- _INSTRUCTIONS TO FOLLOW_: Determine how many lines below include the string "card". Reply with the number only.
⁂
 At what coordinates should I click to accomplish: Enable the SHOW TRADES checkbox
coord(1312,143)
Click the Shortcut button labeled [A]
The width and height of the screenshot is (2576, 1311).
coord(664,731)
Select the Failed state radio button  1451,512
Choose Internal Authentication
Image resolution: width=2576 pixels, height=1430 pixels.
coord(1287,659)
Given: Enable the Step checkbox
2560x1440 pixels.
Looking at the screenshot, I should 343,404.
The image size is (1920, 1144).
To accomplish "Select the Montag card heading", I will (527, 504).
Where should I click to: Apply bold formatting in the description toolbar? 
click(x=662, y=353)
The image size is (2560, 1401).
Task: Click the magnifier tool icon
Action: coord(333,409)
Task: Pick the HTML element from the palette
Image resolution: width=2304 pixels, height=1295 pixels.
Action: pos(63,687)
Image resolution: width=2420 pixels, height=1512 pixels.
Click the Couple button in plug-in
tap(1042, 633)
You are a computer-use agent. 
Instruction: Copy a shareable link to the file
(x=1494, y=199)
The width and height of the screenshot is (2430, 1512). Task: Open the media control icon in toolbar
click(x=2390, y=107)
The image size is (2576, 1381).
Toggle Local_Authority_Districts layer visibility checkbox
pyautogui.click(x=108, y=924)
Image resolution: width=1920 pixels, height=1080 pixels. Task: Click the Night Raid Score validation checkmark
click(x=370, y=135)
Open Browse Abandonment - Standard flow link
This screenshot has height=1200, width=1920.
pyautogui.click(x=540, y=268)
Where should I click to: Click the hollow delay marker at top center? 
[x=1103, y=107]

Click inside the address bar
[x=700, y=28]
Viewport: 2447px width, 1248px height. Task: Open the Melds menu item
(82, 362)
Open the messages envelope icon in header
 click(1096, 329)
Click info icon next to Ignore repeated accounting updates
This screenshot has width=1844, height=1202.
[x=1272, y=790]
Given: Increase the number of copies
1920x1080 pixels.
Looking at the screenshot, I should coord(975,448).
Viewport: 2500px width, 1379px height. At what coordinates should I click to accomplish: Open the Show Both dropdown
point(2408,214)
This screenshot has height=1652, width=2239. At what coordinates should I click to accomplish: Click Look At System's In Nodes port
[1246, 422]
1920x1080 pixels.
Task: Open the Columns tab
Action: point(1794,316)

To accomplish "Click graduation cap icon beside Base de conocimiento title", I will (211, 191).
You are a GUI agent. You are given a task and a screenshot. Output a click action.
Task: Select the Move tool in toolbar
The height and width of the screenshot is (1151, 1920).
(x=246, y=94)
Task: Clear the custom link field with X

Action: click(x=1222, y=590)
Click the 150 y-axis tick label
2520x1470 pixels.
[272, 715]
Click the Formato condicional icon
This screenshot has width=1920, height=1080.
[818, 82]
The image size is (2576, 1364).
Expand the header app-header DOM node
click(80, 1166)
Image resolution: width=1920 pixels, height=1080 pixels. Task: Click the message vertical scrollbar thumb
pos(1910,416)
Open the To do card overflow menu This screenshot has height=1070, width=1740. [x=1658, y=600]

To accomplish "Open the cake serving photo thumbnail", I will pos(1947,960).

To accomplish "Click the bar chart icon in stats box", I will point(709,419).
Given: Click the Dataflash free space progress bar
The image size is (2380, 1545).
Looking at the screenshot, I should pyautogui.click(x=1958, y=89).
⁂
- _WRITTEN SOLUTION_: 2